Embora a crise no setor público seja uma das principais ameaças a essa parceria, a rede privada tem tornado-se cada vez
mais incapaz de honrar esse acordo de cooperação. A Federação Brasileira dos Hospitais (FBH) vem lutando para que a tabela
do SUS seja reajustada e as instituições privadas também consigam sair de uma crise instalada há anos. Os valores repassados
pelo Ministério da Saúde ficaram sem qualquer reajuste de 1994 a 2002, o que resultou num déficit de até 110%. As maiores
disparidades se encontram na área de média complexidade, ou seja, aqueles procedimentos que são feitos com maior freqüência
e realizados em hospitais de pequeno e médio porte. A defasagem dos valores desses procedimentos determina uma dificuldade
de atendimento, pois a grande maioria dos prestadores não tem como realizá-los por apresentarem preços abaixo de seus custos
operacionais.
Enquanto um novo reajuste não sai, os hospitais continuam se endividando para garantir o atendimento à população, dando
seqüência a um processo que beira o colapso da rede. A grande diferença entre os valores de pagamento do SUS e os custos reais
de diversos procedimentos provoca grande estrangulamento no setor. Para minimizar a grave situação da rede privada, a FBH
está engajada na aprovação do projeto de lei complementar (PLC 01/2003) que regulamenta a Emenda Constitucional 29. A emenda,
aprovada em 2000, foi uma importante conquista da sociedade na consolidação do SUS, pois colaborou para que o processo de
financiamento do sistema ficasse mais firme, ao estabelecer a vinculação de recursos nas três esferas de governo. O PLC 01/2003
foi, por mais de dois anos, amplamente debatido com as entidades dos usuários, profissionais e prestadores de serviço e determina
que o gasto anual mínimo da saúde seja fixado em 10% das receitas correntes da União, permanecendo os estados obrigados a
destinar no mínimo 12% dos seus orçamentos próprios à saúde, percentual que no caso dos municípios é de 15%.

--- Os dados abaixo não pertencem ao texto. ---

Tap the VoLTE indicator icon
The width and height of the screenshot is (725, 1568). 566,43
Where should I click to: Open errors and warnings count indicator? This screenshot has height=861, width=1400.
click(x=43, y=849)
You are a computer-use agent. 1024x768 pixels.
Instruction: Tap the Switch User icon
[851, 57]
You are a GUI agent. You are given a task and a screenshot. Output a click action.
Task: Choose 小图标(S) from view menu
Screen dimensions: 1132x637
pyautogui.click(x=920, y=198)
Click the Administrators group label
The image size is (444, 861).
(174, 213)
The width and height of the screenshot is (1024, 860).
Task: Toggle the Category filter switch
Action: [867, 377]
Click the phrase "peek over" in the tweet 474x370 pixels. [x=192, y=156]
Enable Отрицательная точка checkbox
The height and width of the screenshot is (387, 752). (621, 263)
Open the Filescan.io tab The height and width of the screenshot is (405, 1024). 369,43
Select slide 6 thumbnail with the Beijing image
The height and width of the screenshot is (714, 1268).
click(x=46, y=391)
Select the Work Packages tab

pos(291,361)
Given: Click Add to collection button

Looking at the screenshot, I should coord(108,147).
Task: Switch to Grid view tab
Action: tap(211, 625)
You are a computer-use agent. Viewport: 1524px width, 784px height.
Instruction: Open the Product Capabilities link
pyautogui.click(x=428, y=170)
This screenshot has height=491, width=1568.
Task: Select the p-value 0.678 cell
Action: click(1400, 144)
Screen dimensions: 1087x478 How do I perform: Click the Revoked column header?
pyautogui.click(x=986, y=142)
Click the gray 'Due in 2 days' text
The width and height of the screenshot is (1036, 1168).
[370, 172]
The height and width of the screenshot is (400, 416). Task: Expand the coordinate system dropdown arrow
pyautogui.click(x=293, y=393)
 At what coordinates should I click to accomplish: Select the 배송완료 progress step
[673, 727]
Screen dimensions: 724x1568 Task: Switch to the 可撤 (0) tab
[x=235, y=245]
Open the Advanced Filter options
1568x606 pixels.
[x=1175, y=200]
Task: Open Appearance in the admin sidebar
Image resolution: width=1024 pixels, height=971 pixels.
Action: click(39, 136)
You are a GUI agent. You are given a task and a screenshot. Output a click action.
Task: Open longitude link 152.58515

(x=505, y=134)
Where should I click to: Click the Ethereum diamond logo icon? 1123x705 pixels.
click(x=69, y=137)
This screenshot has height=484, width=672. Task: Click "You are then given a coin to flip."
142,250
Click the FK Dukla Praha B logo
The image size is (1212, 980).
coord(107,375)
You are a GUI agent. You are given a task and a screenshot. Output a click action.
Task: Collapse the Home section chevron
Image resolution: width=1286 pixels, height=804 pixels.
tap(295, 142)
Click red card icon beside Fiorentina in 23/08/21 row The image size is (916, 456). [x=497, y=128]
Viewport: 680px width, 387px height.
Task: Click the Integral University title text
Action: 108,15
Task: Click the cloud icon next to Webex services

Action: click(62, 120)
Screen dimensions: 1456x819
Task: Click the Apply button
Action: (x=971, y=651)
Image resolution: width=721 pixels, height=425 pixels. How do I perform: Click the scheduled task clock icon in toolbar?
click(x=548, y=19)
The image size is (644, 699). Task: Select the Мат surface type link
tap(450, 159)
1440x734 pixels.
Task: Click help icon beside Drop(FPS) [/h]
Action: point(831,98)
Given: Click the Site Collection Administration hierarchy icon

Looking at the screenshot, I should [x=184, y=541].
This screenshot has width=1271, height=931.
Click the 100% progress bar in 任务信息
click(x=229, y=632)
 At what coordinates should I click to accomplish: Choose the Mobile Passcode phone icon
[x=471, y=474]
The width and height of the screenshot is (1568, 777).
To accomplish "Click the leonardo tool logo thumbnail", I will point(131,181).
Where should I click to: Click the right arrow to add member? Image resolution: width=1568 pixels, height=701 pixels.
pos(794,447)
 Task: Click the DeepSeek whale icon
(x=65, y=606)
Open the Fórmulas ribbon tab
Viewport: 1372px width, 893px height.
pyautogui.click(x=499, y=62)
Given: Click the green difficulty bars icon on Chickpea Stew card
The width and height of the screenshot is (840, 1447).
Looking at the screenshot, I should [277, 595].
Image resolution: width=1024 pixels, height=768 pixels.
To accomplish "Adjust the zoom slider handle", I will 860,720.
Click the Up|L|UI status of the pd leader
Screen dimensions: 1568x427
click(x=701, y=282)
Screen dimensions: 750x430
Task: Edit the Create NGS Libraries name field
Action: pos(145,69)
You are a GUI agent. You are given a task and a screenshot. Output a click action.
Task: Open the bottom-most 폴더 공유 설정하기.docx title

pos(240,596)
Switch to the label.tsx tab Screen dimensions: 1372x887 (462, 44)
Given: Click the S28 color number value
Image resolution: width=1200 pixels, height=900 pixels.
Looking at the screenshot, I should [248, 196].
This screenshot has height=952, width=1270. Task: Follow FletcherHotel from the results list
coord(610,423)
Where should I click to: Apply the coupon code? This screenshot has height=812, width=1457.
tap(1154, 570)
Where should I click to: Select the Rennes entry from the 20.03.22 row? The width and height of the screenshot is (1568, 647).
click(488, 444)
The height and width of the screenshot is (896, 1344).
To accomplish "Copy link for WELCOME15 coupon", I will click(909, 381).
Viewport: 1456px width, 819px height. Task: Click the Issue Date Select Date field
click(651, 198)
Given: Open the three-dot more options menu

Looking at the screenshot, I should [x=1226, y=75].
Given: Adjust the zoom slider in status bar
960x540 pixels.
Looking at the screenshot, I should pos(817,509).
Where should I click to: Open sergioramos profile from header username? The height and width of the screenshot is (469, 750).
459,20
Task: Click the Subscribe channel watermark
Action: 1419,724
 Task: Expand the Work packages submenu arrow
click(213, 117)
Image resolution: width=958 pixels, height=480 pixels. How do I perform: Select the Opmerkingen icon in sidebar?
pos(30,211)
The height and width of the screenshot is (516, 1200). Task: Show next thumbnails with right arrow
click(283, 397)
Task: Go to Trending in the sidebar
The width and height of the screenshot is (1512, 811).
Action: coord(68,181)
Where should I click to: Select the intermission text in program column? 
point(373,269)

Outro dispositivo que colabora para o funcionamento dos hospitais privados é a aceitação de planos de saúde. As instituições
particulares que atendem ao SUS podem complementar sua receita, seguramente insuficiente, atendendo aos planos de saúde, que
embora estejam remunerando mal, remuneram bem melhor que o sistema. Nos grandes hospitais privados, o percentual de pacientes
particulares se situa entre 8% e 10% do faturamento, logo não há como viver sem os convênios. No entanto, os planos de saúde
praticam regras com as quais a FBH não concorda, como atrasos de pagamentos e dificuldades de autorizações para determinados
procedimentos.
O quadro atual da rede privada apresenta uma crise aguda, que muitas vezes resulta no fechamento de hospitais. No entanto,
a rede continua a ser parceira dos hospitais públicos e tem tentado, a duras penas, cumprir a missão de colaborar no atendimento
da população brasileira. Portanto, investir nos hospitais privados, indiretamente, por meio do reajuste da tabela do SUS,
é complementar o atendimento, oferecendo melhor serviço de saúde para uma parcela mais ampla da sociedade.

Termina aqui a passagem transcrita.